Claims adjusters generally have to complete on-the-job training courses prior to handling claims. This training is pretty thorough and may last a few weeks to a few months depending on the insurance company. Training generally covers state laws, county laws, the claims investigation process, determining payment, the various types of insurance policies and a myriad of other topics necessary to perform the job.
Since effective communication is essential for the job, a claims adjuster must also receive training in this area. Claims adjusters work closely with policyholders, claimants, witnesses, local business owners as well as other professionals within the insurance company; it is imperative that a claims adjuster has the ability to communicate effectively. Claims adjusters must also maintain a good driving record and a valid driver’s license since travel is often required for the job.
Claims Adjuster Salary and Wages
The salary of a claims adjuster varies greatly. According to the Bureau of Labor and Statistics, the average starting salary for a claims adjuster with no experience is 27,000 per year. The average median salary for a claims adjuster is $43,000 per year. The highest ten percent of claims adjusters earn over 71,000. The lowest 10 percent of claims adjusters earn less than $26,000 per year.*
*According to the BLS, http://www.bls.gov/oco/
Along with a regular salary, claims adjusters earn significant bonuses. There is also a significant opportunity for adjusters to earn additional money during natural disasters such as hurricanes, earthquakes and tornadoes since so many experience property damage and flooding of their homes and businesses during these catastrophic times.
Certifications and License Requirements
Claims adjusters are required to maintain a license in their State of employment. The licensing requirements vary for each state. While some states have just a few requirements to obtain an adjusters license, other states require both pre-licensing courses and a passing score on the state licensing exam. Some states even require post-licensing education in order to maintain an adjuster’s license.

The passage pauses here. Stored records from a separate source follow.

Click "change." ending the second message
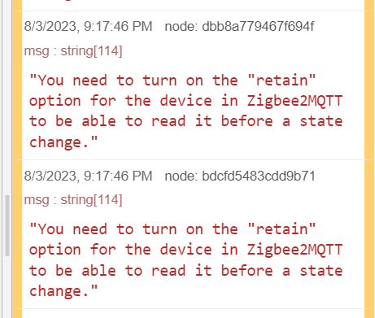The width and height of the screenshot is (375, 318). [63, 291]
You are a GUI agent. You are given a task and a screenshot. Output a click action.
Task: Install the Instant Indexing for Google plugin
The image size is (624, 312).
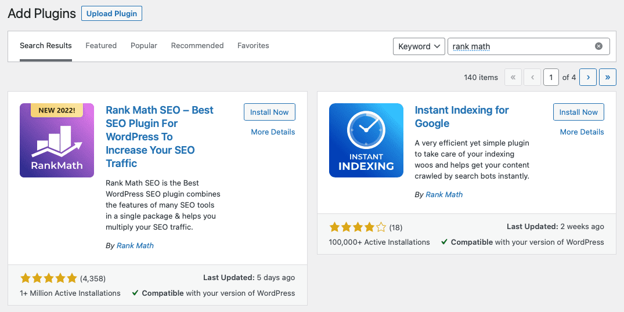(578, 112)
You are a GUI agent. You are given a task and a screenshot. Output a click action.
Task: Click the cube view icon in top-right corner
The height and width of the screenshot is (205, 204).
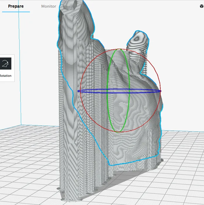pyautogui.click(x=201, y=6)
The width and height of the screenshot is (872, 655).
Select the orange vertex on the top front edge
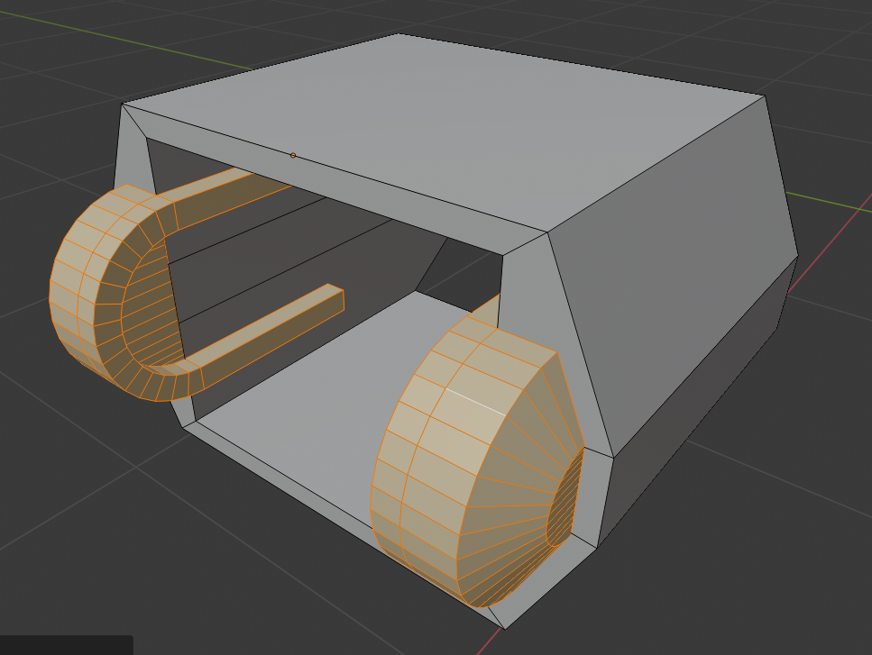(x=293, y=156)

Most employers hire claims adjusters prior to them receiving a license. Employees generally receive job training and are required to pass state exams prior to working with policyholders and making decisions on claims. Post licensing courses are required by many employers. The updated knowledge that the adjusters receive will help to make sure that they are extremely effective in handling claims.
There are some states which allow adjusters to practice under the company’s license, meaning that the adjuster will not have to become licensed themselves. These adjusters, however, still have to undergo job training in order to maintain a position as a claims adjuster.
While certification is not required, many claims adjusters choose to pursue professional certifications from private companies so that they are independently recognized for their professional expertise.
The national professional association for claims adjusters is the National Association of Independent Insurance Adjusters (NAIIA.) This organization currently has over 300 property and casualty claims adjusting companies affiliated with them. The companies affiliated with this organization are all independently owned. The mission of the NAIIA is to serve the needs of independent claims adjusters as they work hard to serve the members of their communities.
National Association of Public Insurance Adjusters (NAPIA) is another organization designed to join claims adjusters together in order to promote a specific code of conduct, assist with certification, and to assist adjusters in filing insurance claims when necessary. This is a professional organization with members all across the United States.